Pixel coordinate grounding data:
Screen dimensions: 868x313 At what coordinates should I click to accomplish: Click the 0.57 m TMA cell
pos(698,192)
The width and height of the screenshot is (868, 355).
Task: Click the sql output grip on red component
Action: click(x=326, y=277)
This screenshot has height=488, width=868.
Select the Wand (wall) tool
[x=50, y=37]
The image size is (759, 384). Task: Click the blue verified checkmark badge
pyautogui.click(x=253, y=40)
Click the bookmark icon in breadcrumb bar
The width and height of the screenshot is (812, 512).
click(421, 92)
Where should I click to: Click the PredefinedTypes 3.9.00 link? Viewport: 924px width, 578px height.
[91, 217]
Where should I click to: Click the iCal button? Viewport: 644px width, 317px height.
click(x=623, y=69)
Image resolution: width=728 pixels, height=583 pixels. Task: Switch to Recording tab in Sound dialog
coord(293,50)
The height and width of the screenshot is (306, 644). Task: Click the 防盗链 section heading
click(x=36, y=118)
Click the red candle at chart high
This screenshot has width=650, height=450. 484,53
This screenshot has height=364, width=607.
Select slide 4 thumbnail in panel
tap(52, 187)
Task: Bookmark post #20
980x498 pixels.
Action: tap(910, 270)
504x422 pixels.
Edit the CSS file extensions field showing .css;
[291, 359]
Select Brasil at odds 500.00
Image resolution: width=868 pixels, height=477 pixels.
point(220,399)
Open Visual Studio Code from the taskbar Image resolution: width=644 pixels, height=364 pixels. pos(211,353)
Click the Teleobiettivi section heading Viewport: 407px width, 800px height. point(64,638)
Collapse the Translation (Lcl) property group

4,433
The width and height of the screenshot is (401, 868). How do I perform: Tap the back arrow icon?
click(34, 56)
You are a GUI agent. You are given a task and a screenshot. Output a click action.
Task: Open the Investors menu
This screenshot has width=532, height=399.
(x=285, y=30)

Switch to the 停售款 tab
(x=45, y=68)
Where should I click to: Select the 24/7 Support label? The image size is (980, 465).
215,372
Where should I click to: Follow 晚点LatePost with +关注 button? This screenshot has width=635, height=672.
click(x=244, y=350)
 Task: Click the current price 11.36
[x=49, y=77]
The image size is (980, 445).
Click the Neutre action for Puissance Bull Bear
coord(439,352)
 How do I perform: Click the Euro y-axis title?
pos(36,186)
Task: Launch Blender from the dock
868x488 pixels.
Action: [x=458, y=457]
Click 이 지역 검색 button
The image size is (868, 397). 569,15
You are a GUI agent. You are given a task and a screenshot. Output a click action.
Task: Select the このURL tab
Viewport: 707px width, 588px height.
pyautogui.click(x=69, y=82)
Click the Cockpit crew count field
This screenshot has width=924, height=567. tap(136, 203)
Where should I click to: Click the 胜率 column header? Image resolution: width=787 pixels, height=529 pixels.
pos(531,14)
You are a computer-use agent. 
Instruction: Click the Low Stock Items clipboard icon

WORK TO BE COMPLETED → Make an exact copy of the records.

EXPECTED ANSWER →
Screen dimensions: 868x313 At what coordinates should I click to accomplish: Click the 0.57 m TMA cell
pos(698,192)
The width and height of the screenshot is (868, 355).
Task: Click the sql output grip on red component
Action: click(x=326, y=277)
This screenshot has height=488, width=868.
Select the Wand (wall) tool
[x=50, y=37]
The image size is (759, 384). Task: Click the blue verified checkmark badge
pyautogui.click(x=253, y=40)
Click the bookmark icon in breadcrumb bar
The width and height of the screenshot is (812, 512).
click(421, 92)
Where should I click to: Click the PredefinedTypes 3.9.00 link? Viewport: 924px width, 578px height.
[91, 217]
Where should I click to: Click the iCal button? Viewport: 644px width, 317px height.
click(x=623, y=69)
Image resolution: width=728 pixels, height=583 pixels. Task: Switch to Recording tab in Sound dialog
coord(293,50)
The height and width of the screenshot is (306, 644). Task: Click the 防盗链 section heading
click(x=36, y=118)
Click the red candle at chart high
This screenshot has width=650, height=450. 484,53
This screenshot has height=364, width=607.
Select slide 4 thumbnail in panel
tap(52, 187)
Task: Bookmark post #20
980x498 pixels.
Action: tap(910, 270)
504x422 pixels.
Edit the CSS file extensions field showing .css;
[291, 359]
Select Brasil at odds 500.00
Image resolution: width=868 pixels, height=477 pixels.
point(220,399)
Open Visual Studio Code from the taskbar Image resolution: width=644 pixels, height=364 pixels. pos(211,353)
Click the Teleobiettivi section heading Viewport: 407px width, 800px height. point(64,638)
Collapse the Translation (Lcl) property group

4,433
The width and height of the screenshot is (401, 868). How do I perform: Tap the back arrow icon?
click(34, 56)
You are a GUI agent. You are given a task and a screenshot. Output a click action.
Task: Open the Investors menu
This screenshot has width=532, height=399.
(x=285, y=30)

Switch to the 停售款 tab
(x=45, y=68)
Where should I click to: Select the 24/7 Support label? The image size is (980, 465).
215,372
Where should I click to: Follow 晚点LatePost with +关注 button? This screenshot has width=635, height=672.
click(x=244, y=350)
 Task: Click the current price 11.36
[x=49, y=77]
The image size is (980, 445).
Click the Neutre action for Puissance Bull Bear
coord(439,352)
 How do I perform: Click the Euro y-axis title?
pos(36,186)
Task: Launch Blender from the dock
868x488 pixels.
Action: [x=458, y=457]
Click 이 지역 검색 button
The image size is (868, 397). 569,15
You are a GUI agent. You are given a task and a screenshot. Output a click action.
Task: Select the このURL tab
Viewport: 707px width, 588px height.
pyautogui.click(x=69, y=82)
Click the Cockpit crew count field
This screenshot has width=924, height=567. tap(136, 203)
Where should I click to: Click the 胜率 column header? Image resolution: width=787 pixels, height=529 pixels.
pos(531,14)
You are a computer-use agent. 
Instruction: Click the Low Stock Items clipboard icon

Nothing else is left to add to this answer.